According to public reports, Shanghai Enjie has invested 5 billion yuan in Wuxi and plans to build 16 fully automatic import film production lines, 40 coating production lines and 5 aluminum plastic film import production lines, adding 1.5 billion square meters of wet diaphragm production capacity., aluminum plastic film production capacity 150 million square meters.

 

After the completion of the Zhuhai base, Shanghai Enjie's production capacity will reach 1.32 billion square meters. After the completion of the Wuxi base, the company's production capacity will more than double to 3.82 billion square meters, even if the internal coating film of the company consumes part of the basement production capacity. Even if internal losses and good yield problems exist, The production capacity of the Shanghai Enjie family can also meet domestic needs.

 

Rivals are also busy expanding production. Victory Precision's Suzhou Jieli currently has a base film design capacity of nearly 400 million square meters per year, and the coating film production line has a design capacity of 120 million square meters per year. Although there is currently only one line 1 with a production capacity of 20 million square meters per year, the production capacity of Lines 2-5 and each 45 million square meters per year have been partially consolidated, and the production capacity will also reach 200 million square meters.

 

The Hunan Lithium official website of the Changyuan Group said that the company's comprehensive annual production capacity is 400 million square meters, and Tianjin Dongsheng Membrane Technology Co., Ltd., which is controlled by Shuangjie Electric (300444.SZ), produces 200 million square meters of battery wet diaphragm 4 per year.
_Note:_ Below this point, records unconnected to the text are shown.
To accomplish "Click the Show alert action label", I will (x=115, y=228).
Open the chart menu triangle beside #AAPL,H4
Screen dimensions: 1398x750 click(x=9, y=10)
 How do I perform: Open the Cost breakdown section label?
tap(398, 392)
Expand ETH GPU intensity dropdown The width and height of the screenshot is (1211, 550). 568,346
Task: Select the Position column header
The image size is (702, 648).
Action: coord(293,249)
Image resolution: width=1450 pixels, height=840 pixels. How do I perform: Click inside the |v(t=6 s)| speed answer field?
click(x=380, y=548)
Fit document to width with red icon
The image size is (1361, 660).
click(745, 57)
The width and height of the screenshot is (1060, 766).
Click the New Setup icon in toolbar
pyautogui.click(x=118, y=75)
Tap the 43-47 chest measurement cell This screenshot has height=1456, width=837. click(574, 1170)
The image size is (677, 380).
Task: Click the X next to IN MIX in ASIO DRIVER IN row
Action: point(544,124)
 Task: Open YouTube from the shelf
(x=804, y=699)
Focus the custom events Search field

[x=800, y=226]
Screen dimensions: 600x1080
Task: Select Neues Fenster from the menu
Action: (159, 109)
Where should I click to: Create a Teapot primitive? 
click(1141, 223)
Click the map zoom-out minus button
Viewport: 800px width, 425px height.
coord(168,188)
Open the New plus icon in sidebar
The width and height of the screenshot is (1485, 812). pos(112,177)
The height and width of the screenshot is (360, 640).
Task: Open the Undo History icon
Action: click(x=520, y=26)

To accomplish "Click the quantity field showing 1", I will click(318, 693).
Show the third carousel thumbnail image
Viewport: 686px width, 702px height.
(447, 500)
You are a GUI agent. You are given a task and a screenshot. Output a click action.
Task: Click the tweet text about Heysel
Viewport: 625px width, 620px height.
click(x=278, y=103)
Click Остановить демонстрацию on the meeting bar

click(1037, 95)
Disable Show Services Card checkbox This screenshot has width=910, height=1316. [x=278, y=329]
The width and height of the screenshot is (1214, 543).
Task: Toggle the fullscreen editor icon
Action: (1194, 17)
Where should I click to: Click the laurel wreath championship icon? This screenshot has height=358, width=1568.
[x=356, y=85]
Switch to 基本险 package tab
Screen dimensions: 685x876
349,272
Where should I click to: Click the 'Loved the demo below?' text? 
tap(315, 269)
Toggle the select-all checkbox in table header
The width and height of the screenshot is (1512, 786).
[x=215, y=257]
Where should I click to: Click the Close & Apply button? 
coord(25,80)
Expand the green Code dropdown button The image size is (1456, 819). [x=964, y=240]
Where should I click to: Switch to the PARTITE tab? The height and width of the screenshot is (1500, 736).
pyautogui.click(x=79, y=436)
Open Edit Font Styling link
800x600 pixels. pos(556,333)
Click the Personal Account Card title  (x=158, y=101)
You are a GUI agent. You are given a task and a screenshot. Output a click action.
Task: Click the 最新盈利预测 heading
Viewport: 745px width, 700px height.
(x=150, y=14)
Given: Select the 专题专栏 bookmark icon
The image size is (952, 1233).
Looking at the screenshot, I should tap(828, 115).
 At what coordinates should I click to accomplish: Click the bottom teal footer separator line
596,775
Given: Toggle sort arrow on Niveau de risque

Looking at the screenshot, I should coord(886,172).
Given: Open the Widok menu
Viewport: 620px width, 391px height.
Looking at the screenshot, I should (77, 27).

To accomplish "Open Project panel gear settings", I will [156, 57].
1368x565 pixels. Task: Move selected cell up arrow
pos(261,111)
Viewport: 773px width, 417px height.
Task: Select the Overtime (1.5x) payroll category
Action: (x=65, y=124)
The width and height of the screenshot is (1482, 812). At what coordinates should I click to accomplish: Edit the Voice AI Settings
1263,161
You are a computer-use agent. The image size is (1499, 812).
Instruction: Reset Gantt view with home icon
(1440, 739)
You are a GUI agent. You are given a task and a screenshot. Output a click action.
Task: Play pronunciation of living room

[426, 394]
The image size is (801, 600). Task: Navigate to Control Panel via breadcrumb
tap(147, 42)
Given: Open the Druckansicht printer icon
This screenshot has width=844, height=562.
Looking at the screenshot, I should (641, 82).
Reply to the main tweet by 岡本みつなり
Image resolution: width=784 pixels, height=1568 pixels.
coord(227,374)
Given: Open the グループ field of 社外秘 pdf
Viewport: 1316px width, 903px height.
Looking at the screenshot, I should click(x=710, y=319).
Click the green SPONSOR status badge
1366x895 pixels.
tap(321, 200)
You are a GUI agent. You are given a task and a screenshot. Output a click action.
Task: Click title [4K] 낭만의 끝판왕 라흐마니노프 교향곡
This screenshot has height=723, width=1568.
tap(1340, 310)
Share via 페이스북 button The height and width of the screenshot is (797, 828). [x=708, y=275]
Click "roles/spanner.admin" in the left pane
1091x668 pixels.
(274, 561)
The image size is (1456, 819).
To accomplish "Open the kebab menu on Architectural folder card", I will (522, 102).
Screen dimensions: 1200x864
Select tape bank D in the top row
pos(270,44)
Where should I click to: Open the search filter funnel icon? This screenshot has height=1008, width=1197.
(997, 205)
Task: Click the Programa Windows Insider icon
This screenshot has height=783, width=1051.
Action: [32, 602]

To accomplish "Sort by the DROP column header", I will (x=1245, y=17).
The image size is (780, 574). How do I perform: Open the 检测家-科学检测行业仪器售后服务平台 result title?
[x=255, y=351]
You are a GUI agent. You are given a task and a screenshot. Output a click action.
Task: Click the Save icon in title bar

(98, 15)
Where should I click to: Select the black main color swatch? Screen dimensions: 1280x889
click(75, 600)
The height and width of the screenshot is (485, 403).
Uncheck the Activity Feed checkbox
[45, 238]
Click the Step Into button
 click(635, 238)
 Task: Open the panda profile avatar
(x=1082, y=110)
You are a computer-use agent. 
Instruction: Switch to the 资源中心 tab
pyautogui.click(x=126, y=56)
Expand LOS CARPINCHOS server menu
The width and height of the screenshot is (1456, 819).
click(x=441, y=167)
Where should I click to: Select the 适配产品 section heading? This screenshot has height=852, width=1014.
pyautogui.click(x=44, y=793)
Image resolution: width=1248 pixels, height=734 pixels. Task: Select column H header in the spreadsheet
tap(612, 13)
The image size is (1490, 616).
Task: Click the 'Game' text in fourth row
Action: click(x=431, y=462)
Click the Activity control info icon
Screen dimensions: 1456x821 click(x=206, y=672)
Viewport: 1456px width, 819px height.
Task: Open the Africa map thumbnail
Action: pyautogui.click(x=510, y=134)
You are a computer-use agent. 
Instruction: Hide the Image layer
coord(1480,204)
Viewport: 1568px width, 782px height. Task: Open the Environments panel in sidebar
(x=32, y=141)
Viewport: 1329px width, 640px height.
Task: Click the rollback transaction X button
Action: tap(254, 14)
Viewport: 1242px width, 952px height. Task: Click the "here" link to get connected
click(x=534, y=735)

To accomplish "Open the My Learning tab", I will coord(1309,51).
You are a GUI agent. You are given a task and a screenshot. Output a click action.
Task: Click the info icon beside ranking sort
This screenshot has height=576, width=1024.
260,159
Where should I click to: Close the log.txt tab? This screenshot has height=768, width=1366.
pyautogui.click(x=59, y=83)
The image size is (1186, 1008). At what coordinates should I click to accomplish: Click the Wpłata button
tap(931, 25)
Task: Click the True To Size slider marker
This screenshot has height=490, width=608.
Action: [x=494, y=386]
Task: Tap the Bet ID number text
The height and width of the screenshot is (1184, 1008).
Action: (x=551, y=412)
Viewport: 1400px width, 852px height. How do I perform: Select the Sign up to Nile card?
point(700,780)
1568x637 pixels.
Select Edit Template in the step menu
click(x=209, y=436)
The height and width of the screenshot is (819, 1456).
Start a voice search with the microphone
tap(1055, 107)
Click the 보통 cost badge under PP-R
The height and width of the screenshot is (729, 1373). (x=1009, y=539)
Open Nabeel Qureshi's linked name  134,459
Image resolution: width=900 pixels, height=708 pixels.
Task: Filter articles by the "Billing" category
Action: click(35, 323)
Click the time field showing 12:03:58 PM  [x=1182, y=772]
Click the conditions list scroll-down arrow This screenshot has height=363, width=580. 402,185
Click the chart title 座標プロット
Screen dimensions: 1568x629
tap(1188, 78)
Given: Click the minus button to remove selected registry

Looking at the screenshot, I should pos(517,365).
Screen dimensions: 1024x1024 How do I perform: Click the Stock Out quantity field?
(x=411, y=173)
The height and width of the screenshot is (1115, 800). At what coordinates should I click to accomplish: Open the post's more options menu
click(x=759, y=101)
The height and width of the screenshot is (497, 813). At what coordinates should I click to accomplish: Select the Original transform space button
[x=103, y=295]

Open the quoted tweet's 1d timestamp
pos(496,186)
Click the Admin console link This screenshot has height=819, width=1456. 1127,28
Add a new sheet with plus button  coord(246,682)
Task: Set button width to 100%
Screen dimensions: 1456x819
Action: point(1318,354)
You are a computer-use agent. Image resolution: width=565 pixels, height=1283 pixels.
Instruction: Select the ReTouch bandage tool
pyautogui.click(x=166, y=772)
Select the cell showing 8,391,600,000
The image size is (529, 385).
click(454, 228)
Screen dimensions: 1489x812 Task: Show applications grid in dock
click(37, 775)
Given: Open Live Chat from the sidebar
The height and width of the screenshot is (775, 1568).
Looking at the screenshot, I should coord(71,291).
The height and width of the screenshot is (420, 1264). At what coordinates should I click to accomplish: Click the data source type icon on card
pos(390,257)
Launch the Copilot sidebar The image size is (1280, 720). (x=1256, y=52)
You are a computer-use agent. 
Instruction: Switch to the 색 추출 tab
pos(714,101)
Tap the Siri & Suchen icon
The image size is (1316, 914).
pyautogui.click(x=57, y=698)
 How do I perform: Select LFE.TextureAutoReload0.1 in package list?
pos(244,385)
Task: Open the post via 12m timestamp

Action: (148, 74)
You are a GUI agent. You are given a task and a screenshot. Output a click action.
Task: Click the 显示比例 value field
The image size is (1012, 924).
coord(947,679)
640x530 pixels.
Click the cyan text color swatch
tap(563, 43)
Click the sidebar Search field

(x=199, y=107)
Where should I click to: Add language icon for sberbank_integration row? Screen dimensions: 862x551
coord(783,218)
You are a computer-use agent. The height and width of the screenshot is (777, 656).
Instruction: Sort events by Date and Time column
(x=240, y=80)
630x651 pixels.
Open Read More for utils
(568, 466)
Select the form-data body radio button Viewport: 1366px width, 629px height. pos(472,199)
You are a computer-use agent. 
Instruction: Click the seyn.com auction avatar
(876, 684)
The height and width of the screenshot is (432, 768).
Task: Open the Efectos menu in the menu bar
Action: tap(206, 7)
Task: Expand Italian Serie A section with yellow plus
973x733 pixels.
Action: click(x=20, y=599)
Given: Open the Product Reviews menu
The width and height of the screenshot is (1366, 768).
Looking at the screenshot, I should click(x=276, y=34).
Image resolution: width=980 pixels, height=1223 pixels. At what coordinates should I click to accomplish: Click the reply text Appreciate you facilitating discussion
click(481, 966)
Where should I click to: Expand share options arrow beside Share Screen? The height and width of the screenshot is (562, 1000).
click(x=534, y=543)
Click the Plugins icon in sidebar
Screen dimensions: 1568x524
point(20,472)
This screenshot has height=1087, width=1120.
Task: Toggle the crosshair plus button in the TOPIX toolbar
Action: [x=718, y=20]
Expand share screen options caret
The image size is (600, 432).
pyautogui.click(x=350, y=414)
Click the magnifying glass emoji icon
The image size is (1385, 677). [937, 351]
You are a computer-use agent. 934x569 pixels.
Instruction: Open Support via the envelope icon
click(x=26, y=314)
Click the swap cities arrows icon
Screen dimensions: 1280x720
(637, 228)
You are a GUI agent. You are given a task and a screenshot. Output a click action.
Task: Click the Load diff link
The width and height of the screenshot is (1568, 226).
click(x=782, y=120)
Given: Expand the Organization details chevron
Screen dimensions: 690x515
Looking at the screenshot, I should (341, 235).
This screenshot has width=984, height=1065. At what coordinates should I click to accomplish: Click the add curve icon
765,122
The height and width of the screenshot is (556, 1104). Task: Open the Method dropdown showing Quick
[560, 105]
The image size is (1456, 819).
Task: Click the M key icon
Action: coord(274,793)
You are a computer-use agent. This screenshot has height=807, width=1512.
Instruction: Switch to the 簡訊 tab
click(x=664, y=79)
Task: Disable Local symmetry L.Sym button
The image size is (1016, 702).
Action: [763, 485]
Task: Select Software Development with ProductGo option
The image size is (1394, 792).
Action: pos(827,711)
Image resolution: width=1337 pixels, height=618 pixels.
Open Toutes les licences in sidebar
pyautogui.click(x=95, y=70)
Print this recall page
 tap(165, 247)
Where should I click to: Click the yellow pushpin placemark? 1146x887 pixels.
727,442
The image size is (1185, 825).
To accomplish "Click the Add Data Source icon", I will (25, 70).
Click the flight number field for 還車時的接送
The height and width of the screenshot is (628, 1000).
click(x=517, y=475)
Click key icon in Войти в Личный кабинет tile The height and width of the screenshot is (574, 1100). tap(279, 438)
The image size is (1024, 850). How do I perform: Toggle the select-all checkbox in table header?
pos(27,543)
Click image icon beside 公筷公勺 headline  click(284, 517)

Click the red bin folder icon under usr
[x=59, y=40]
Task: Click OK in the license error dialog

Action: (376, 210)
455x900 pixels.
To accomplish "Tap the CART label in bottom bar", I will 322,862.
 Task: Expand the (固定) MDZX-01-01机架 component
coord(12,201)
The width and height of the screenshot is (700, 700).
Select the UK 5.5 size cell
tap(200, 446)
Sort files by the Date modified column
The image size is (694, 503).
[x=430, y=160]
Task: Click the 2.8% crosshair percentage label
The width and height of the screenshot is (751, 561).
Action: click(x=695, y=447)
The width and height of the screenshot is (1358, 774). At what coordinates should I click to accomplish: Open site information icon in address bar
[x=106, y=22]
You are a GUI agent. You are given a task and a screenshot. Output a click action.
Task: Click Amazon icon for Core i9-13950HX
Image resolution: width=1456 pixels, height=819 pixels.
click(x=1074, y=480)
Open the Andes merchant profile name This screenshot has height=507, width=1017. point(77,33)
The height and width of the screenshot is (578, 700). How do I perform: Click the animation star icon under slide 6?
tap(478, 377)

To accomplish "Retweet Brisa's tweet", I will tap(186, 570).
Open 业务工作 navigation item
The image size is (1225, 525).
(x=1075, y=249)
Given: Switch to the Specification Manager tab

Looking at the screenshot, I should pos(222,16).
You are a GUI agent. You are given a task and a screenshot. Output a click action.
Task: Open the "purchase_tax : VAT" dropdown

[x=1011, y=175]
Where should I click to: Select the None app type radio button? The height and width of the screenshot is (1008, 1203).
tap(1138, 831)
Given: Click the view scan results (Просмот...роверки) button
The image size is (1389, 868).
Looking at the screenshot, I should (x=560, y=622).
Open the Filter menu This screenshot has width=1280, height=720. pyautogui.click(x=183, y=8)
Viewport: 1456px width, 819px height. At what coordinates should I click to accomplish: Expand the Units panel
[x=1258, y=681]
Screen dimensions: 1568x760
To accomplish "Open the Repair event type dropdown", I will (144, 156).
The main production equipment of the production line has also been completed by the end of 2017, and the production line has been put into production.

 

Since then, the advantage has maintained a high rate of good quality. With the change of technology and the large-scale production of opponents, how long can Shanghai Enjie's advantage be maintained?

 

The page contains the contents of the machine translation.